TASK DESCRIPTION: An exact repetition of all the entries that follow is required.
++++ EXERCISE INPUTS
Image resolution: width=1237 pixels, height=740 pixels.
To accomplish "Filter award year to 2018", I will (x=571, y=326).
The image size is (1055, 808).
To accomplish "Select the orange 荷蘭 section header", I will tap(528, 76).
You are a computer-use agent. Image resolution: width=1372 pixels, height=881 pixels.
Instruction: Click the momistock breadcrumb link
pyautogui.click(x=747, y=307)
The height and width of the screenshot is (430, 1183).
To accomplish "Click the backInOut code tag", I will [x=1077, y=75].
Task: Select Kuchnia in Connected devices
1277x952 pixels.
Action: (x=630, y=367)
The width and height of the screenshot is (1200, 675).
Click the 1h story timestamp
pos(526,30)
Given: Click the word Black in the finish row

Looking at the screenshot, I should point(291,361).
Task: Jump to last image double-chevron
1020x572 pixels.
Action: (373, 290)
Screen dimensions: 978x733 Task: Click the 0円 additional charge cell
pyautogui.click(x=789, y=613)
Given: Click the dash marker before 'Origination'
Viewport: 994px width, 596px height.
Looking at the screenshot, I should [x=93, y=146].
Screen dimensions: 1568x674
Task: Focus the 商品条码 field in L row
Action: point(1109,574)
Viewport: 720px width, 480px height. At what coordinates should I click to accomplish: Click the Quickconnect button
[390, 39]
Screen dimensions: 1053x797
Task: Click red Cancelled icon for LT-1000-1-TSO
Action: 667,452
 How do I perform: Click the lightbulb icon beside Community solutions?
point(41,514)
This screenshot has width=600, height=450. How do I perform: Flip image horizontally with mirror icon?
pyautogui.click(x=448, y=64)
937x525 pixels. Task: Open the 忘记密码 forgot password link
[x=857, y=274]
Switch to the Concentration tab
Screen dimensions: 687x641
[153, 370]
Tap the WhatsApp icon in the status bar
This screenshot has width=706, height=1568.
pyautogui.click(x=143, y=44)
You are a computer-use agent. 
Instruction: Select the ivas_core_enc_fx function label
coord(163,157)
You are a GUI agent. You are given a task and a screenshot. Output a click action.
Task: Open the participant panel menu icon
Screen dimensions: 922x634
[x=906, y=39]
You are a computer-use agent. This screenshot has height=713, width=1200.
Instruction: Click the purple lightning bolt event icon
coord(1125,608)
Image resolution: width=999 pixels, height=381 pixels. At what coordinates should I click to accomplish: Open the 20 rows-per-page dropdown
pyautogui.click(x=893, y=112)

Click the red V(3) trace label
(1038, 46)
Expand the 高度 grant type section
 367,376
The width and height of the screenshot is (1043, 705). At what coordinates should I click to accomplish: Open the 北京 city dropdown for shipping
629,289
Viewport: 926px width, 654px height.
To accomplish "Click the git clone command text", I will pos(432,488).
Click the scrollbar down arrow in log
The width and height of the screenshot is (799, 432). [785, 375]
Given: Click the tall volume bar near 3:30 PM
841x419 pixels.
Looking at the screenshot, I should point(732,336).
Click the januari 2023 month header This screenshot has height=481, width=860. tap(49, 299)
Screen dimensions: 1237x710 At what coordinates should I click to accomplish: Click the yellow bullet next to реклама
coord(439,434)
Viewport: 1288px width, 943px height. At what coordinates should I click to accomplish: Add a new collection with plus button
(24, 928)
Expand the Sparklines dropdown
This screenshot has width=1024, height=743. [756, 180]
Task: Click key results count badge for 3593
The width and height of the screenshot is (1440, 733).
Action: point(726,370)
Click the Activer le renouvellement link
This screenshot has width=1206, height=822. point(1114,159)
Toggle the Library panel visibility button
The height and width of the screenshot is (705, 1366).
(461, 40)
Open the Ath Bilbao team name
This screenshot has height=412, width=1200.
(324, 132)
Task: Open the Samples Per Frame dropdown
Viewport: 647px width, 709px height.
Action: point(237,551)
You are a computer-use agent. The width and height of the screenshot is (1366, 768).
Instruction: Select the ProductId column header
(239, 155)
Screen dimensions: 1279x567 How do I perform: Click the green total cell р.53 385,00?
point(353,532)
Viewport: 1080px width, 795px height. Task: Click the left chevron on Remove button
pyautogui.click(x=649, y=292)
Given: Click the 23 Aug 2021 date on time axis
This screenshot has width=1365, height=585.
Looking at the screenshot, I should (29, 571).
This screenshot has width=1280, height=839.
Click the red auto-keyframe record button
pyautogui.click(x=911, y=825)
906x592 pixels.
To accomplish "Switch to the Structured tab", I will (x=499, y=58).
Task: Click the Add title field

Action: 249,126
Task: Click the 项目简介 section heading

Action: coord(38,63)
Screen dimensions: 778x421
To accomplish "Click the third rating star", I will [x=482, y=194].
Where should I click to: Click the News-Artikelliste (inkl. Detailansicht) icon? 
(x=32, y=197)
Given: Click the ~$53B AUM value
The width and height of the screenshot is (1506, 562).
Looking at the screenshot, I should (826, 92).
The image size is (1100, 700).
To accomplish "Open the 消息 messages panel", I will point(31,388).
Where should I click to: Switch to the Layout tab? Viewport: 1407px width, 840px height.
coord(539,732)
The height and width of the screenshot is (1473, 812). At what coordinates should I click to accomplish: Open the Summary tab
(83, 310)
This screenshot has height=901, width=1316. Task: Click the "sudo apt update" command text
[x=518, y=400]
++++++++
TASK OUTPUT:
Image resolution: width=1237 pixels, height=740 pixels.
To accomplish "Filter award year to 2018", I will (x=571, y=326).
The image size is (1055, 808).
To accomplish "Select the orange 荷蘭 section header", I will tap(528, 76).
You are a computer-use agent. Image resolution: width=1372 pixels, height=881 pixels.
Instruction: Click the momistock breadcrumb link
pyautogui.click(x=747, y=307)
The height and width of the screenshot is (430, 1183).
To accomplish "Click the backInOut code tag", I will [x=1077, y=75].
Task: Select Kuchnia in Connected devices
1277x952 pixels.
Action: (x=630, y=367)
The width and height of the screenshot is (1200, 675).
Click the 1h story timestamp
pos(526,30)
Given: Click the word Black in the finish row

Looking at the screenshot, I should point(291,361).
Task: Jump to last image double-chevron
1020x572 pixels.
Action: (373, 290)
Screen dimensions: 978x733 Task: Click the 0円 additional charge cell
pyautogui.click(x=789, y=613)
Given: Click the dash marker before 'Origination'
Viewport: 994px width, 596px height.
Looking at the screenshot, I should [x=93, y=146].
Screen dimensions: 1568x674
Task: Focus the 商品条码 field in L row
Action: point(1109,574)
Viewport: 720px width, 480px height. At what coordinates should I click to accomplish: Click the Quickconnect button
[390, 39]
Screen dimensions: 1053x797
Task: Click red Cancelled icon for LT-1000-1-TSO
Action: 667,452
 How do I perform: Click the lightbulb icon beside Community solutions?
point(41,514)
This screenshot has width=600, height=450. How do I perform: Flip image horizontally with mirror icon?
pyautogui.click(x=448, y=64)
937x525 pixels. Task: Open the 忘记密码 forgot password link
[x=857, y=274]
Switch to the Concentration tab
Screen dimensions: 687x641
[153, 370]
Tap the WhatsApp icon in the status bar
This screenshot has width=706, height=1568.
pyautogui.click(x=143, y=44)
You are a computer-use agent. 
Instruction: Select the ivas_core_enc_fx function label
coord(163,157)
You are a GUI agent. You are given a task and a screenshot. Output a click action.
Task: Open the participant panel menu icon
Screen dimensions: 922x634
[x=906, y=39]
You are a computer-use agent. This screenshot has height=713, width=1200.
Instruction: Click the purple lightning bolt event icon
coord(1125,608)
Image resolution: width=999 pixels, height=381 pixels. At what coordinates should I click to accomplish: Open the 20 rows-per-page dropdown
pyautogui.click(x=893, y=112)

Click the red V(3) trace label
(1038, 46)
Expand the 高度 grant type section
 367,376
The width and height of the screenshot is (1043, 705). At what coordinates should I click to accomplish: Open the 北京 city dropdown for shipping
629,289
Viewport: 926px width, 654px height.
To accomplish "Click the git clone command text", I will pos(432,488).
Click the scrollbar down arrow in log
The width and height of the screenshot is (799, 432). [785, 375]
Given: Click the tall volume bar near 3:30 PM
841x419 pixels.
Looking at the screenshot, I should point(732,336).
Click the januari 2023 month header This screenshot has height=481, width=860. tap(49, 299)
Screen dimensions: 1237x710 At what coordinates should I click to accomplish: Click the yellow bullet next to реклама
coord(439,434)
Viewport: 1288px width, 943px height. At what coordinates should I click to accomplish: Add a new collection with plus button
(24, 928)
Expand the Sparklines dropdown
This screenshot has width=1024, height=743. [756, 180]
Task: Click key results count badge for 3593
The width and height of the screenshot is (1440, 733).
Action: point(726,370)
Click the Activer le renouvellement link
This screenshot has width=1206, height=822. point(1114,159)
Toggle the Library panel visibility button
The height and width of the screenshot is (705, 1366).
(461, 40)
Open the Ath Bilbao team name
This screenshot has height=412, width=1200.
(324, 132)
Task: Open the Samples Per Frame dropdown
Viewport: 647px width, 709px height.
Action: point(237,551)
You are a computer-use agent. The width and height of the screenshot is (1366, 768).
Instruction: Select the ProductId column header
(239, 155)
Screen dimensions: 1279x567 How do I perform: Click the green total cell р.53 385,00?
point(353,532)
Viewport: 1080px width, 795px height. Task: Click the left chevron on Remove button
pyautogui.click(x=649, y=292)
Given: Click the 23 Aug 2021 date on time axis
This screenshot has width=1365, height=585.
Looking at the screenshot, I should (29, 571).
This screenshot has width=1280, height=839.
Click the red auto-keyframe record button
pyautogui.click(x=911, y=825)
906x592 pixels.
To accomplish "Switch to the Structured tab", I will (x=499, y=58).
Task: Click the Add title field

Action: 249,126
Task: Click the 项目简介 section heading

Action: coord(38,63)
Screen dimensions: 778x421
To accomplish "Click the third rating star", I will [x=482, y=194].
Where should I click to: Click the News-Artikelliste (inkl. Detailansicht) icon? 
(x=32, y=197)
Given: Click the ~$53B AUM value
The width and height of the screenshot is (1506, 562).
Looking at the screenshot, I should (826, 92).
The image size is (1100, 700).
To accomplish "Open the 消息 messages panel", I will point(31,388).
Where should I click to: Switch to the Layout tab? Viewport: 1407px width, 840px height.
coord(539,732)
The height and width of the screenshot is (1473, 812). At what coordinates should I click to accomplish: Open the Summary tab
(83, 310)
This screenshot has height=901, width=1316. Task: Click the "sudo apt update" command text
[x=518, y=400]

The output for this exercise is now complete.